+++ QUOTED PASSAGE +++

Will startups be able to iron out these kinks? The buzzy new battery company Advano says it already has.
Advano
iPod inventor Tony Fadell and Peter Thiel are backing one of these breakthrough battery startups
iPods are over. They're through!
But these gadgets were, of course, revolutionary - and you could say the same thing about the smart thermostat company Nest, another one of Fadell's very successful children (he cofounded the company).
This is to say: It's news that Fadell is throwing his weight behind a startup working on a silicon-based material for batteries called Advano.
Reader, meet Advano:
- The startup emerged from stealth mode in January, announcing that it raised $18.5 million.
- Peter Thiel's Thiel Capital and Y Combinator are also investors.
- Unlike many of its competitors, Advano is based in New Orleans, a hotspot of the chemicals industry. The founder says it gives Advano a leg up, and a better chance at scaling up.
- Advano is first targeting the consumer electronics industry, which it says is asking for batteries with a 10-20% increase in energy storage.
- Advano says its tech can overcome some of the silicon shortcomings we just talked about above. For more on that, you'll have to read my story.
You know who also loves batteries? People in a blackout who have rooftop solar.

+++

■ **WRITTEN TASK 1**:
Answer these from the Advano battery startup article:
(a) How much money did Advano announce it had raised when it emerged from stealth mode?
(b) In which city is Advano based?
(c) Which smart thermostat company did Fadell cofound?

+++ DATA FOR THIS TASK +++

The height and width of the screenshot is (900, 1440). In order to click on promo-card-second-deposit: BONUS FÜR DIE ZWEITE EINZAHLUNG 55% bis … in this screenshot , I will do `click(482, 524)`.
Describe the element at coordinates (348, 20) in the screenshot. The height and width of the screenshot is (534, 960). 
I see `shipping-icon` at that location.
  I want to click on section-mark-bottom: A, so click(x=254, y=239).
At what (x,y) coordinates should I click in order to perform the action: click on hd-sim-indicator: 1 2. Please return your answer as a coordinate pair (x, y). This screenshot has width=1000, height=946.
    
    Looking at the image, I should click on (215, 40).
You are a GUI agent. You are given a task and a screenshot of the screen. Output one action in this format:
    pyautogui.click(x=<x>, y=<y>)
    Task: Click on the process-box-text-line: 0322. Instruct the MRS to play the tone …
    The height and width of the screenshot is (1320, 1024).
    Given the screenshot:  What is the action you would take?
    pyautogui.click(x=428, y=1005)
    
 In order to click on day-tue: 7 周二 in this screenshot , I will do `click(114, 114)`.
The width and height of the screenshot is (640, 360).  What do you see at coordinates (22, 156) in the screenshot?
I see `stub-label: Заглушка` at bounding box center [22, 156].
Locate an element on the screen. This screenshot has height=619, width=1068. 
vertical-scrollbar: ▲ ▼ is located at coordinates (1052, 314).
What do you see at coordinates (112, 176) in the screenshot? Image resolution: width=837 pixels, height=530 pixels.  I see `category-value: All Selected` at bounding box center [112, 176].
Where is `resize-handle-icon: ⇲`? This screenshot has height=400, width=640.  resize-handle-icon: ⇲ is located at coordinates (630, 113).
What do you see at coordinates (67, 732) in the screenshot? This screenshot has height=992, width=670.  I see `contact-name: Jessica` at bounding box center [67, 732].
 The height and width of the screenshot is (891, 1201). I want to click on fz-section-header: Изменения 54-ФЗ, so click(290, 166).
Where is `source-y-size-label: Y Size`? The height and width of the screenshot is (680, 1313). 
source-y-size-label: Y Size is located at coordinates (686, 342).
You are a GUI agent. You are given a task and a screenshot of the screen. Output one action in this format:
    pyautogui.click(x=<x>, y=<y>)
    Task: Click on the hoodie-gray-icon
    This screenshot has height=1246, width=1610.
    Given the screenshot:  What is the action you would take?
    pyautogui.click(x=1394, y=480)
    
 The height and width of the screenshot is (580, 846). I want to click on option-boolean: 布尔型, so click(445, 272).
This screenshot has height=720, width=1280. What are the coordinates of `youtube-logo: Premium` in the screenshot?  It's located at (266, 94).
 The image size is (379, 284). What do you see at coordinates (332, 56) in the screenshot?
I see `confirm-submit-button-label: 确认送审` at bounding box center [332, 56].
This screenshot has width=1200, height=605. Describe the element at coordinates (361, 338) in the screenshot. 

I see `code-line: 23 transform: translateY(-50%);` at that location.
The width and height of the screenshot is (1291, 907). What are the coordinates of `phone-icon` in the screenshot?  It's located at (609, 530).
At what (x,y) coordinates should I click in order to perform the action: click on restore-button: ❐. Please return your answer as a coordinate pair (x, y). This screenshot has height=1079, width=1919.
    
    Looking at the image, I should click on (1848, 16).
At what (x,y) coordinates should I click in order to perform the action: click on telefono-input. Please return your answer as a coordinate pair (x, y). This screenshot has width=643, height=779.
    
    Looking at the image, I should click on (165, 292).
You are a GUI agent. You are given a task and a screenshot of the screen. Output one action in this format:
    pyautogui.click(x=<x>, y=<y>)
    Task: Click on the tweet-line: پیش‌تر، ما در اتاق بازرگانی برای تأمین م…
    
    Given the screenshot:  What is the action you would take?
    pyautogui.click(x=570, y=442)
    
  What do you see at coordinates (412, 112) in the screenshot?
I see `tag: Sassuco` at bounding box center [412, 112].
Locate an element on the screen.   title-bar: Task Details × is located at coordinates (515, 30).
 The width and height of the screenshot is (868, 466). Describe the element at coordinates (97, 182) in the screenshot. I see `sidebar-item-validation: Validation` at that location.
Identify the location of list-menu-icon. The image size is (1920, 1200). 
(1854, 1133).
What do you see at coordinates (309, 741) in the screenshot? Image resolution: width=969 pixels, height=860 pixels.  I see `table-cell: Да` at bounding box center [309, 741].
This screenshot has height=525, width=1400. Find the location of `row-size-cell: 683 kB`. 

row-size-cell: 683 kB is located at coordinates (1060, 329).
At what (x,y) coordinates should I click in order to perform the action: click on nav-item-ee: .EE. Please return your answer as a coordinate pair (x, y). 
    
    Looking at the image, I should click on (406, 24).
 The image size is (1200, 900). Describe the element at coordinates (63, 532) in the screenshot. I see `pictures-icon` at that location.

+++

■ **WRITTEN TASK 2**: Print the lines of the records starting at the line that contains "Describe the element at coordinates (348, 20)" and ending at the line that contains "I want to click on section-mark-bottom: A, so", including both of those lines.

■ **WRITTEN SOLUTION 1**:
(a) $18.5 million.
(b) New Orleans.
(c) Nest.

■ **WRITTEN SOLUTION 2**:
Describe the element at coordinates (348, 20) in the screenshot. The height and width of the screenshot is (534, 960). 
I see `shipping-icon` at that location.
  I want to click on section-mark-bottom: A, so click(x=254, y=239).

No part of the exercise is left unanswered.